Otsu is de naam van de plaats waar de aanslag op de Russische kroonprins Nicholas Alexandrovitsj[9] plaatsvond. Deze aanslag gebeurde tijdens Tsugumichi's periode als minister van Binnenlandse zaken. De dader was Tsuda Sanzo, een politieagent van de prefectuur Shiga. Omdat de meeste Japanners bang waren voor een oorlog met Rusland, wilde men Tsuda Sanzo ter dood veroordelen. De overheid vond dat ze dit moesten doen om de Russen tevreden te stellen.

Sinds de verandering van het rechtssysteem in 1880 kon men echter niet zomaar mensen ter dood veroordelen. Enkel als er een moordpoging was op leden van de keizerlijke familie kon men deze straf uitvoeren. Dit was echter niet het geval met de Russische kroonprins.

Saigo Tsugumichi en andere leden van de overheid probeerden druk te zetten op de rechters om de zaak vlug af te ronden en Tsuda Sanzo desondanks ter dood te veroordelen. Maar 5 van de 7 rechters oordeelden dat dit niet kon. Ze opteerden voor levenslange gevangenschap. Na het vertrek van de Russische kroonprins uit Japan, dienden Saigo Tsugumichi en Aoki Shuzo, minister van Buitenlandse Zaken, hun ontslag in. Veel Japanners hielden hen verantwoordelijk voor het gebrek aan beveiliging tijdens het Otsu-incident.

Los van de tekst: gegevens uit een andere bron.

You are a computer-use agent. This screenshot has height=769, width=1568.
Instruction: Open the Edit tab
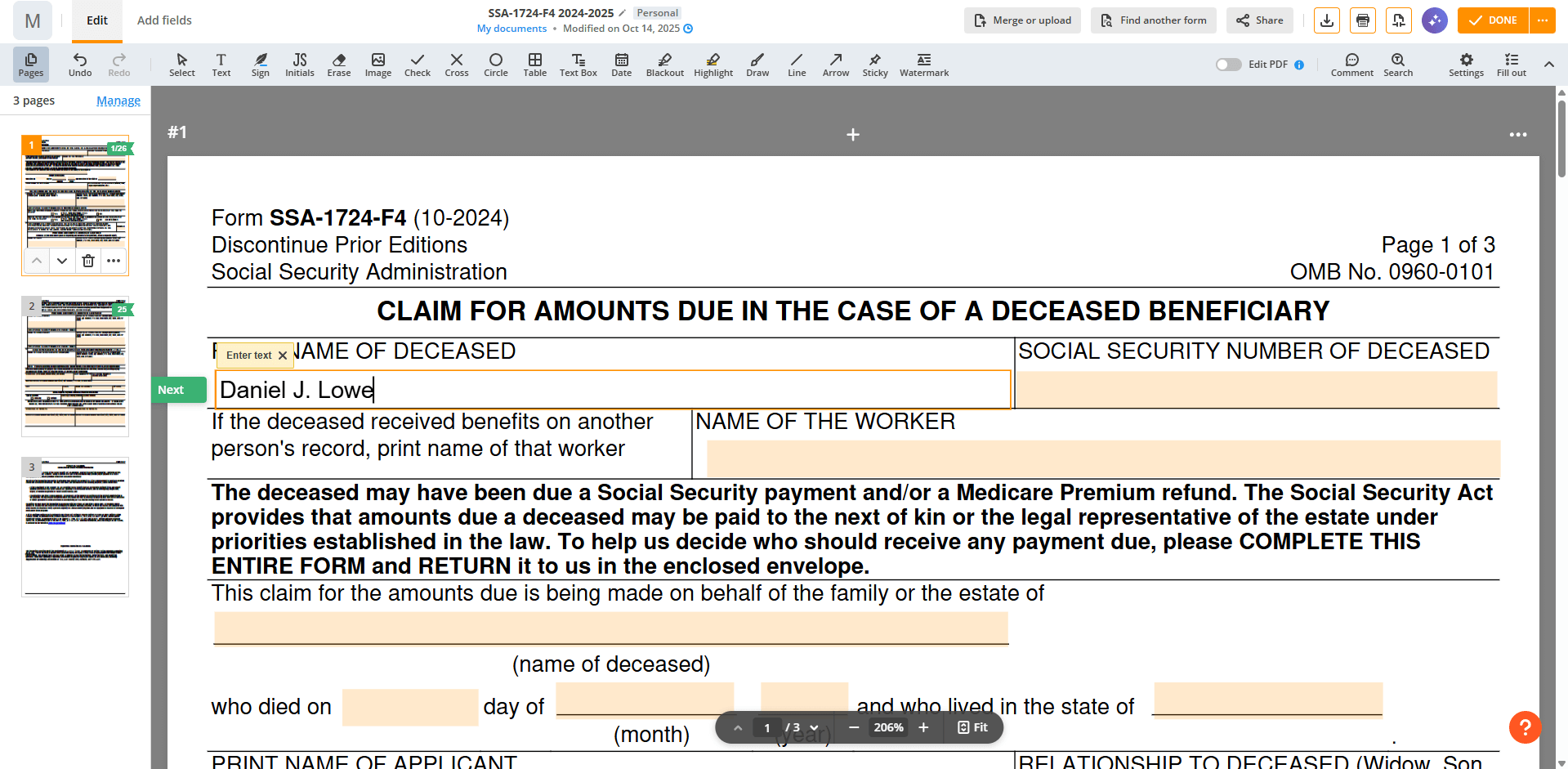click(x=97, y=20)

De Gen-ro was een groep van ex-politici die achter de schermen raad gaven aan de keizer. Er waren negen leden en op een na[10] stamden ze allemaal af van lagere samoerai-families. De leden van de gen-ro konden de eerste minister kiezen en voordragen aan de keizer.

In 1892 werd Tsugumichi lid van de gen-ro en stichtte hij een politieke partij. Twee jaar later werd hij benoemd tot admiraal wegens zijn verdiensten als minister van Zeemacht. In hetzelfde jaar werd hij ook van graaf tot markies verheven. In 1898 werd hij benoemd tot generaal-admiraal door het Japanse Imperiale leger. Saigo Tsugumichi stierf op 28 juli 1902.